Key principle: We build for the team that has to maintain this at 2am. Simple, documented, and automated is always better than clever and opaque. Every infrastructure decision we make, we ask: will a mid-level engineer who didn't build this be able to debug it under pressure?

What You Get

Terraform codebase with full AWS infrastructure defined as code, organized by module
Three environment setup (dev / staging / prod) with documented parity and intentional differences
GitHub Actions CI/CD pipeline with automated testing, image builds, and environment-gated deployments
CloudWatch dashboards and Slack alerting configured with meaningful thresholds
S3 + DynamoDB Terraform state backend with per-environment isolation
Architecture diagram and runbooks for common operations (rollback, scaling, database failover)
60-minute handover session with your engineering team and recorded walkthrough

Timeline & What to Expect

Week 1 Discovery session, AWS account audit, architecture design, IaC foundation (VPC, networking, IAM roles, state backend)
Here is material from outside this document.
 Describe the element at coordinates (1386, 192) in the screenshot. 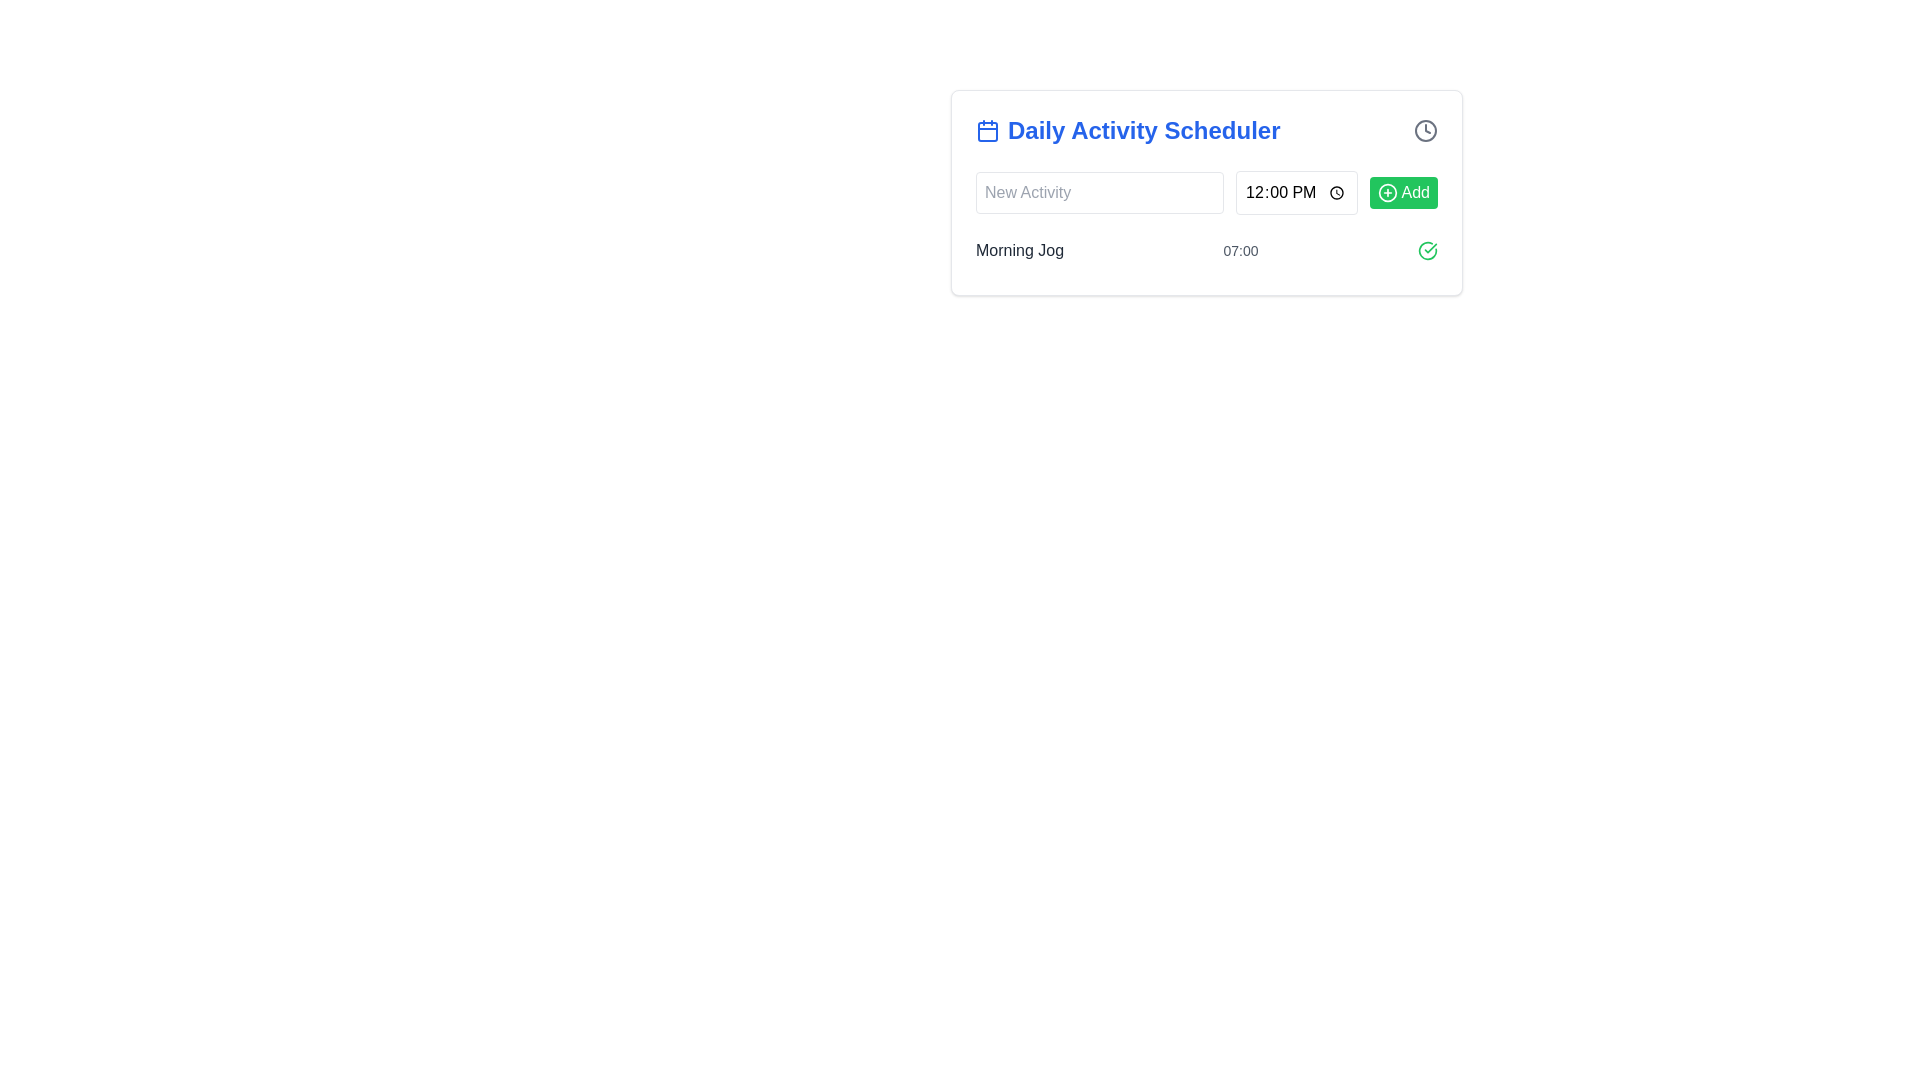

I see `the circular icon inside the green 'Add' button located on the right-hand side of the interface, next to the time input field` at that location.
Week 2 Environment provisioning (dev/staging/prod), ECS cluster + task definitions, RDS setup, ECR repositories

Week 3 GitHub Actions pipeline build, automated tests integration, staging deployment validation, observability setup

Week 4 Production cutover, runbook documentation, team handover session, 30-day support window begins

After handover, your team owns the infrastructure. We provide 30 days of async support for questions that come up as you get familiar with the setup. Most teams are self-sufficient by week two — the Terraform codebase is designed to be readable, and the runbooks cover the most common operational tasks in plain English.

Frequently Asked Questions

Do we need Kubernetes?

Almost certainly not at the early stage. Kubernetes adds significant operational overhead — cluster management, node group upgrades, networking complexity, and a steep learning curve. ECS Fargate gives you container orchestration without any of that management burden. We recommend Kubernetes when you have multiple teams deploying independent services and need the deployment consistency and ecosystem that comes with it — typically at 10+ engineers and 5+ services.

Can this work with our existing AWS account?

Yes. We start with an account audit to understand what's already there, import existing resources into Terraform where possible, and design the new infrastructure around what you already have. If the existing account is in poor shape (e.g., everything in the default VPC, no IAM structure), we'll surface that early and recommend whether to clean up in place or migrate to a new account structure.

What if we're not on AWS?

We work primarily with AWS because it's where most early-stage startups land and where our tooling expertise is deepest. If you're on GCP or Azure, the principles are identical — Terraform still manages the infrastructure, GitHub Actions still runs the pipeline — but the specific modules and services differ. Reach out and we'll be direct about whether we're the right fit for your cloud provider.

When This Is the Right Fit

This engagement is right for you if you're at the stage where manual deployments are starting to slow you down, you're onboarding more engineers and need repeatable processes, or you're heading toward a Series A and need infrastructure that looks credible to technical due diligence. Teams with 2–15 engineers who are AWS-hosted get the most value. If you already have Terraform but no CI/CD, we can plug in just the pipeline piece without rebuilding everything.

This is not the right fit if you have a dedicated platform engineering team with existing infrastructure standards — in that case you need execution bandwidth, not an architecture engagement. It's also not right if you're pre-product and not yet sure what your infrastructure requirements will be; in that case, start with a minimal serverless setup and engage us when you have clearer requirements.